После некоторого молчания Бла прибавила несколько тише:

- В конце концов, из всех нас, собравшихся сегодня вечером, он, может быть, все-таки единственный, которого можно назвать счастливым.

- Вы забываете Винон Кукуру? - заметила герцогиня.

- О, Винон: девушка, каких много, беззаботная и веселая. За столом, в пансионе за шесть лир, где княжеская семья Кукуру для рекламы живет за пять, она насмехается над немцами.

- А Сан-Бакко?

- Вполне счастлив он, вероятно, бывает только при парламентских дуэлях, которых у него ежегодно происходит две или три. Его словесное воодушевление, которое вы знаете, служит ему только заменой рукопашного.
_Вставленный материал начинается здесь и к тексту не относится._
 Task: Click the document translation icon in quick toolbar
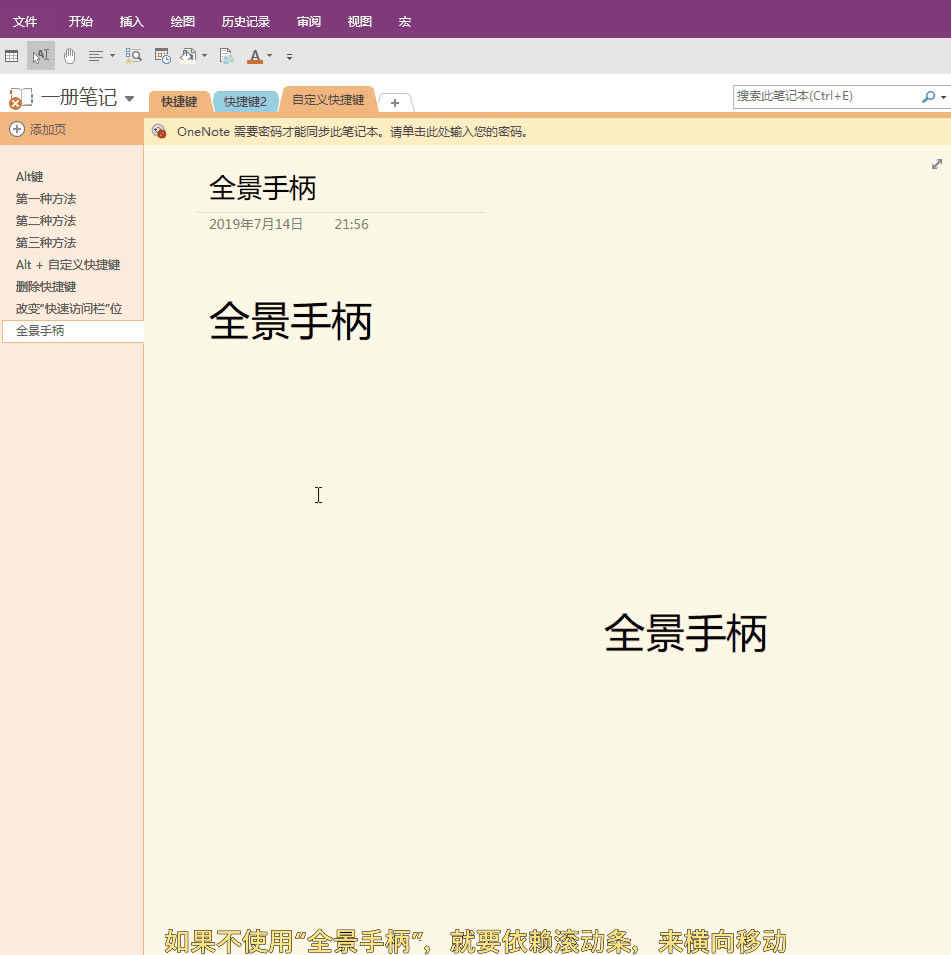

Правда, он любит высокие идеи и верит в них, потому что он христианин и рыцарь. Но они должны также давать ему право на действия, которым... как бы сказать, недостает буржуазной солидности.
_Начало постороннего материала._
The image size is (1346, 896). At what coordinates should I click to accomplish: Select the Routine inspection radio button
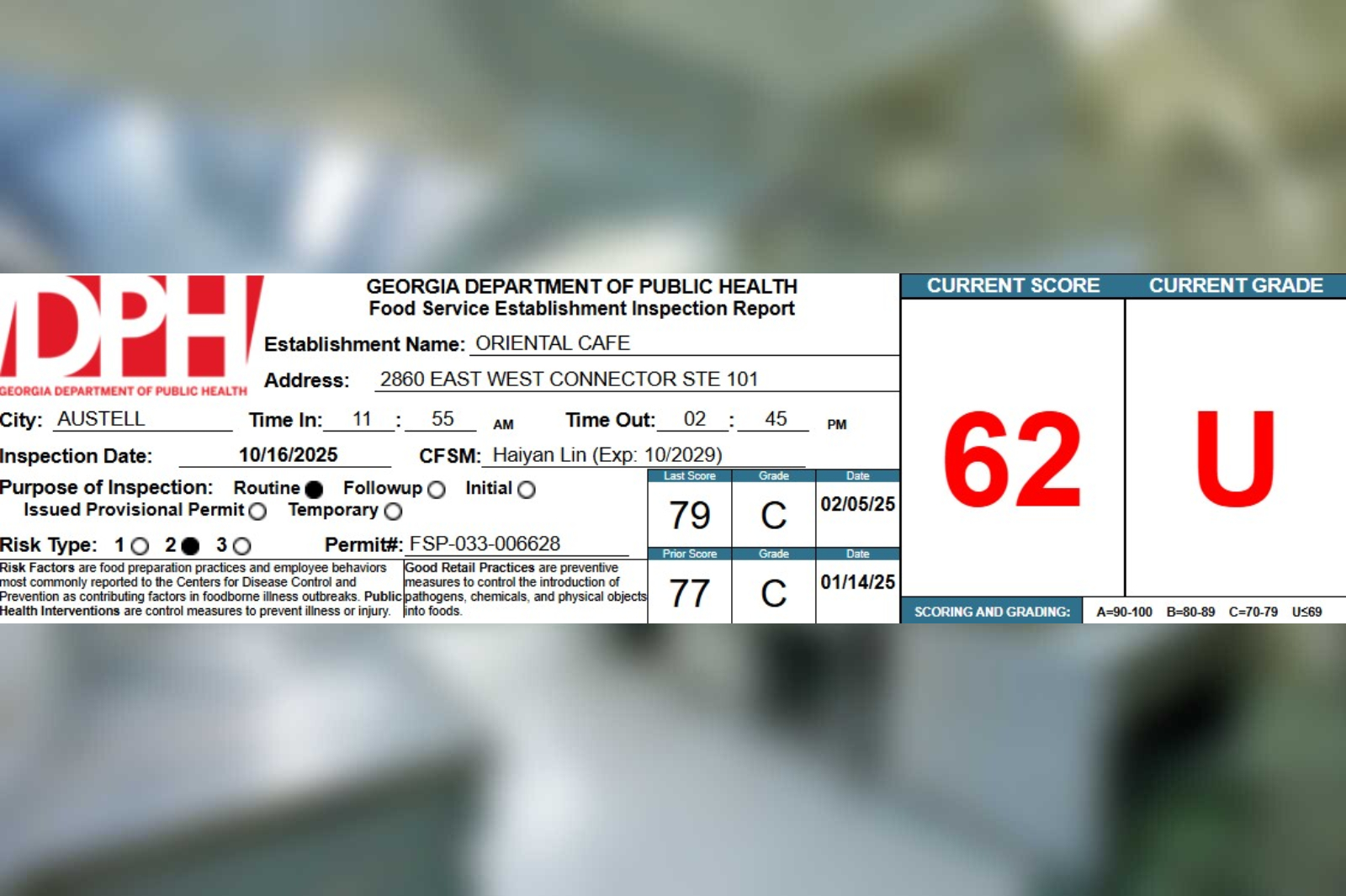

- Он беден. Как собственно он живет?

- Он живет свободой и патриотизмом. Так как он подарил свое состояние стране, то он считает каждого земляка своим должником. Он уже целые годы живет в отеле "Рим"; за обедом его всегда окружает целый рой адвокатов, журналистов, любопытных и людей, которым надо, чтобы старый борец засвидетельствовал их любовь к отечеству или их радикализм. Один единственный раз хозяин осмелился послать ему счет. Сан-Бакко велел позвать его. "Это для меня? - спросил он, хмуря лоб. - Как, вы хотите получить деньги от меня... от меня? Разве я требую от вас денег за то, что ежедневно множество людей только ради меня съедает ваш скверный обед?" И он вышел, красный от гнева, оставив пять лир лакею.

Герцогиня сказала серьезно:

- Его честь зависит для него от взглядов, а не от поступков. Это привилегия немногих.
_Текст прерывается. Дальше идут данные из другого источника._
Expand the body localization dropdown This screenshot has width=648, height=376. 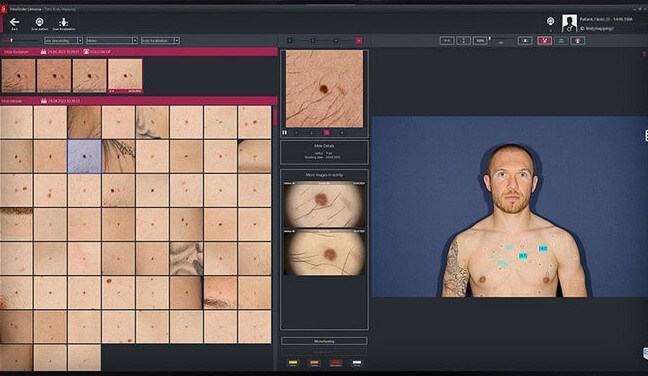tap(160, 40)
- Немногих... не буржуа, - сказала Бла.

Окрестности форума спали в безмолвном мраке. Века отодвигали эти камни на целые миры от существования честного народа, пьющего вино и играющего в морру, от крадущихся отверженцев в новых строениях, от бледных кутил перед кафе. Порой по призрачным ступеням храма у самых окон кареты всходила стройная колонна, одетая в лунные лучи. У темных, недвижных стен Колизея, под Аркой Константина, копыта и колеса будили слабый отголосок, точно запоздалый остаток давно замершего эхо. Затем, белая меж черных стен монастырей и кипарисов дорога стала подниматься вверх, на Монте Челио. Герцогиня глубже откинулась на сиденье.